What Lent and the Triduum Can Teach Us

It happened during the Communion song.
I was kneeling in my pew with my two and four year old. My two year old was trying to climb over me so that she could reach the aisle and take off. Whenever I would stop her, she would screech like an angry pterodactyl.
Her older sister, meanwhile, kept trying to get my attention by showing me how pious she could be with her hands folded in prayer. When that wasn't enough to draw attention away from her sister, she wrapped herself up in my sweater so tightly that I couldn't move and was constantly being jerked one way or the another.
I was getting frustrated and overwhelmed and sweaty. The hisses of "stop it" were becoming louder and louder and the mom eyes were getting more and more menacing looking. Then I heard it.
"Blessed they with peaceful spirits/ Blessed they with gentle hearts." ("Hail Mary, Gentle Woman")
It stopped me in my tracks for I was neither peaceful nor gentle at that moment. The contradiction would have made me laugh if I hadn't felt so convicted.
It gets tough with little kids. In the quiet hours of the evening I will plan activities for us. I will imagine a family rosary with all of the kids sitting in a circle. There's soft candle light. I imagine an Advent giving calendar where all of my children will joyfully give to others while forgoing the small gifts they used to get daily on the Advent calendar. I imagine a Mass where I can pray and my children can pray, and a Heavenly glow will shine down upon us as we bask in ethereal peace.
I pray to the Blessed Mother often, asking for her intercession, asking for her motherly guidance. What I fail to do too often, however, is see her as an example for my own role of motherhood. "Hail Mary, Gentle Woman" reminded me of this.
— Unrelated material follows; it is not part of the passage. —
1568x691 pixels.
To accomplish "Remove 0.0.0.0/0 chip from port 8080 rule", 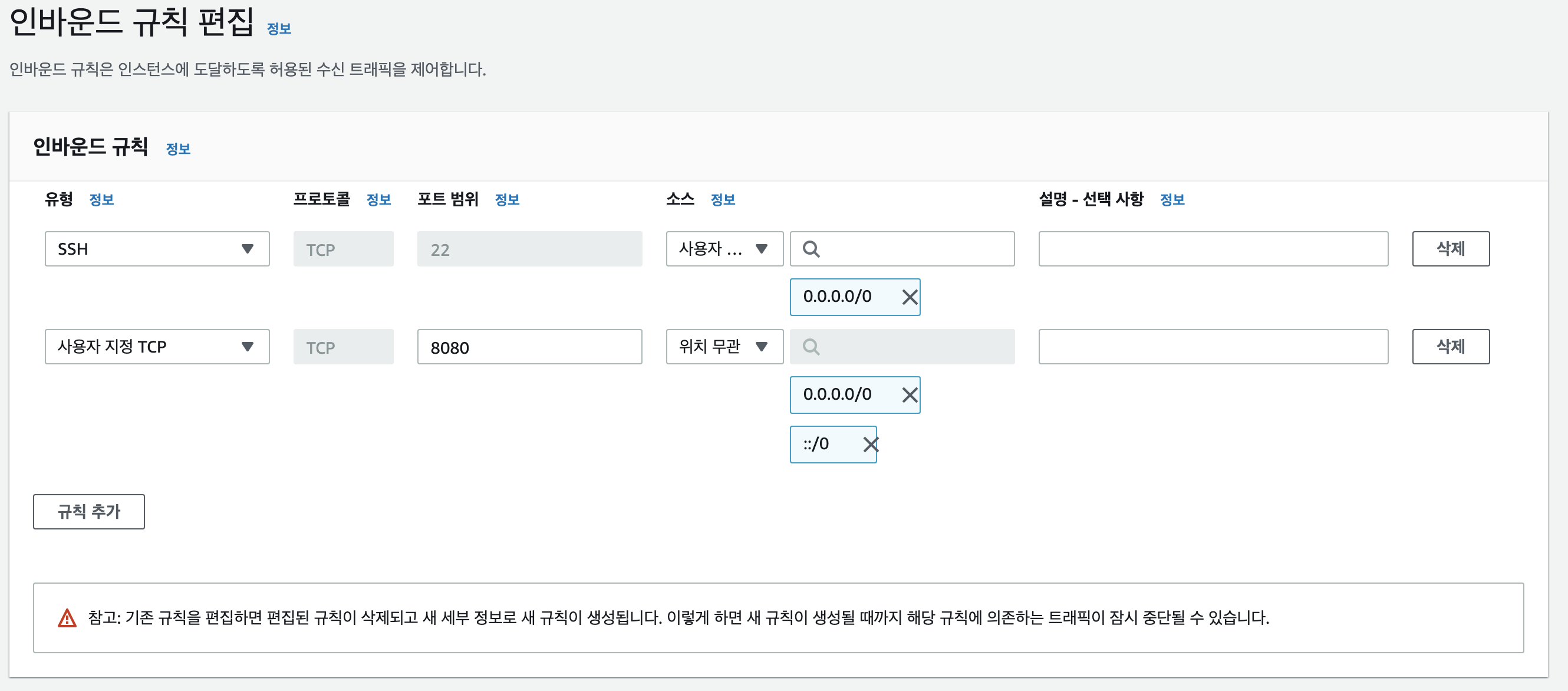I will pos(910,395).
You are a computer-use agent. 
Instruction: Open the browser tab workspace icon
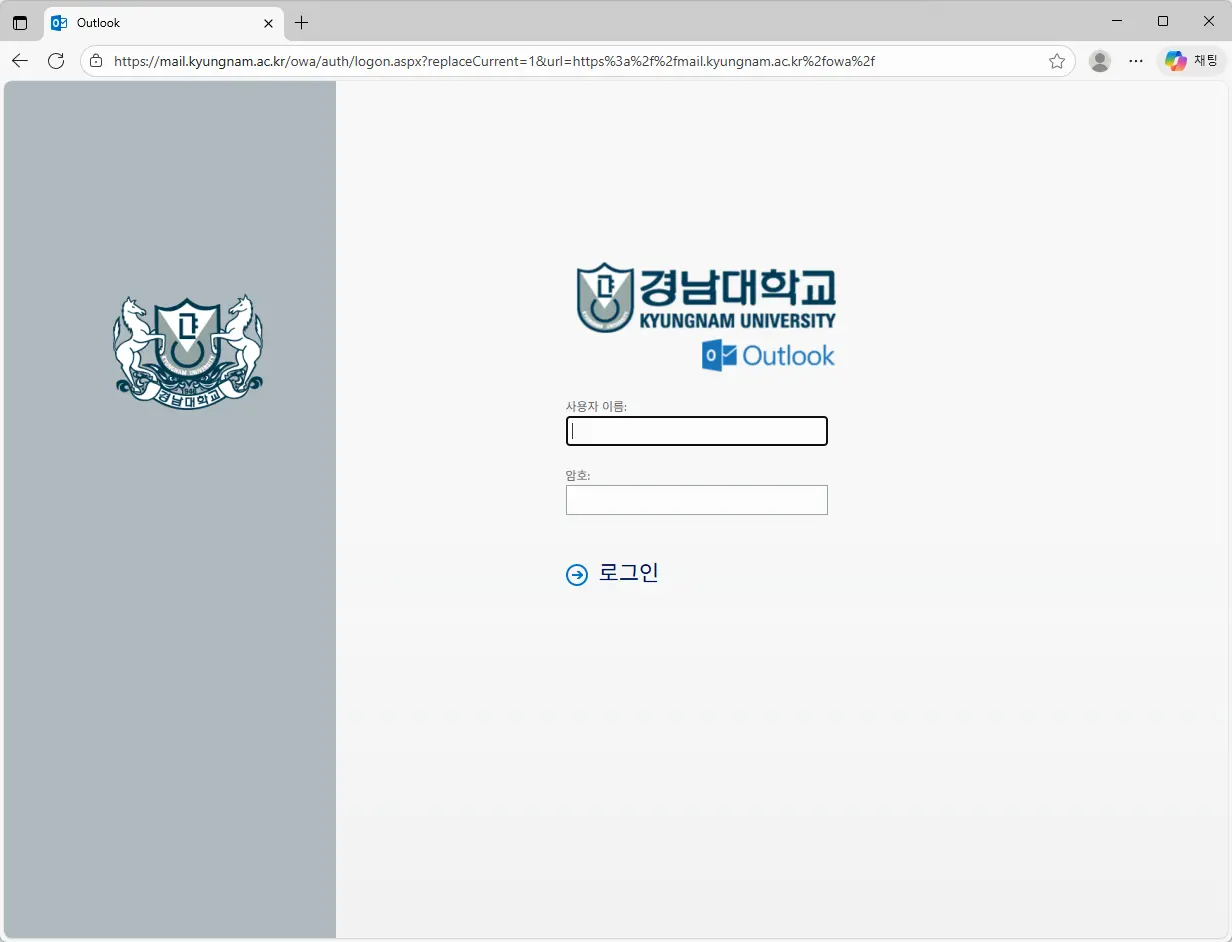20,22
I think what I'm failing to realize during our imperfect rosaries and our chaotic Masses is that God made children as children. He made them excitable and passionate and slightly irreverent. He bestowed upon them the sillies that they like to break out during quiet moments.
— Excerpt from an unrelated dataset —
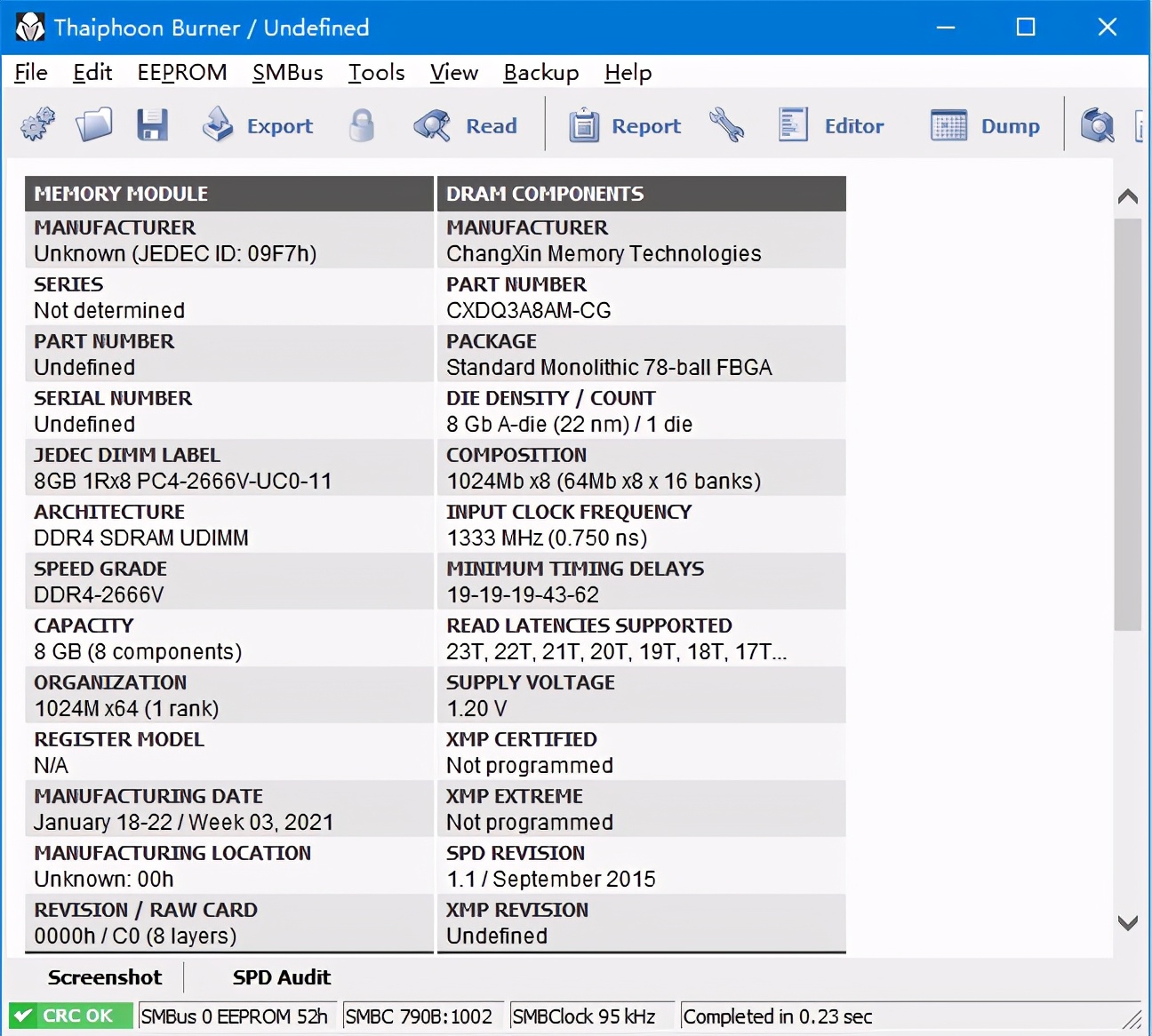This screenshot has width=1152, height=1036.
Task: Open the Backup menu
Action: coord(540,73)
I am constantly trying to find ways to help my children seek out God, but when I really take a moment, I realize that they already naturally seek Him. All they need from me is direction in how to do that. And hissing and dirty looks and the constant repetition of "stop that" doesn't give them that direction.
Perhaps my dreams of peaceful Masses are still years away, but perhaps some of the prayers I offer up now are in the form of acts, in the form of teaching my kids to persevere in their faith. And maybe that's fine. Maybe my act of submitting to the difficult times of motherhood is a prayer and an offering in itself.
Maybe I don't have to be perfect. Perhaps my children don't have to be perfect. Maybe all we need to do is give our perfectly imperfect lives to our Lord and ask Him to make beauty out of it.
In the meantime, I'm going to try to take a lesson of Mother Mary and do my best to live out my vocation with peace and gentleness... even through the storms of family life.
Mary, Mother of God, please intercede for me. I need all the help I can get.